New Delhi: After Sri Lanka’s Colombo Port City and Pakistan’s Gwadar Port, Uganda’s only international airport is faced with a threat of takeover by China, according to reports in the African media.
Uganda had taken a loan of $200 million from China’s Export-Import Bank in 2015 to expand its Entebbe Airport, according to reports in the Monitor newspaper and other media platforms.
The loan was borrowed at the rate of 2 per cent, with the term period of 20 years, including a grace period of 7 years, the reports said.
The Ugandan government, however, waived off the clause for international immunity for securing the loan, following which the Chinese lender can retake possession of Entebbe International Airport without any international arbitration, the reports said.
A clause mandates that any dispute between the parties will have to be resolved by the China International Economic and Trade Arbitration Commission, according to the Monitor report.
Such provisions in the Financing Agreement with China made the Airport and other Ugandan assets vulnerable to be attached and taken over by Chinese lenders upon arbitration in Beijing, said a statement from the Uganda Civil Aviation Authority (UCAA).
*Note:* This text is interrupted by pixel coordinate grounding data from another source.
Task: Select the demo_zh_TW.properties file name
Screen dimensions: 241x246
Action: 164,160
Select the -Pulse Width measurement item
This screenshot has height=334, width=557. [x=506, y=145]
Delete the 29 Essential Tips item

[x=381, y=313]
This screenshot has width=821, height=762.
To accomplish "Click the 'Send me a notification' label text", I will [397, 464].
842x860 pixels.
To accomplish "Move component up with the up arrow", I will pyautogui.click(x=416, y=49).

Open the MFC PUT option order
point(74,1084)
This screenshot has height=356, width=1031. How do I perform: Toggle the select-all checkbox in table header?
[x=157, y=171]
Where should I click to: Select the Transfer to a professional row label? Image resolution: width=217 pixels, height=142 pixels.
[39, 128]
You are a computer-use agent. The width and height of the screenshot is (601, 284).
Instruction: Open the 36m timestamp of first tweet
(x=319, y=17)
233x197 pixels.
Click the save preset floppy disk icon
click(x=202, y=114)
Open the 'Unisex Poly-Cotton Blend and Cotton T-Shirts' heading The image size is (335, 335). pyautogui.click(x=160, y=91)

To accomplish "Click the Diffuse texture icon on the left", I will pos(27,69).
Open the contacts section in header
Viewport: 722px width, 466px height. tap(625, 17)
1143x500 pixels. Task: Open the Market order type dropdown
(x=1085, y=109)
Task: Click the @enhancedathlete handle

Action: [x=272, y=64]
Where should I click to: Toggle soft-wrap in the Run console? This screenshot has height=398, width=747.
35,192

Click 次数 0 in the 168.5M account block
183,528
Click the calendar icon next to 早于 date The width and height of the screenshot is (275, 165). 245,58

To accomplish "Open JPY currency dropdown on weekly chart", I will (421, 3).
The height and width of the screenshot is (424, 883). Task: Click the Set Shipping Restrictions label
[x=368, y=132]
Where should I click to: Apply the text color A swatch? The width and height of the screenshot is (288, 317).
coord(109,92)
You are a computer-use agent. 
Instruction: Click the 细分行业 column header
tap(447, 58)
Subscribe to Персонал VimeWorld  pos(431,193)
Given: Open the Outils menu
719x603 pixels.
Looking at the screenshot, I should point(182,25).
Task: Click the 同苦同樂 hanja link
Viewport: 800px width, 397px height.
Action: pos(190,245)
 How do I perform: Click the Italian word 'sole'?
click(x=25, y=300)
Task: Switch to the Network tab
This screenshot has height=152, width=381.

The Ugandan government, fearing that China would takeover the airport, is now seeking an amendment to the agreement.
Conscious of the severity of the matter, Ugandan Finance Minister Matia Kasaija, last week, had apologised in Parliament for “mishandling” the loan deal.
China, under its ambitious Belt-and-Road Initiative (BRI), has been using such tactics of providing loans to various money-starved countries with the ultimate aim of seizing their key infrastructure.
The modus operandi involves — lending a country to build infrastructure on difficult terms, get the construction done by Chinese companies and then take over the infrastructure built as the country fails to pay off the debt.
Sri Lanka became a victim of this earlier this year as it had to surrender sovereignty of a key area near the Colombo Port to China in lieu of huge Chinese debts.
Pakistan too has practically given control of its Gwadar Port in Balochistan to China, which is also eyeing several other ports, roads and railways in lieu of huge loans given to the economically-shattered nation.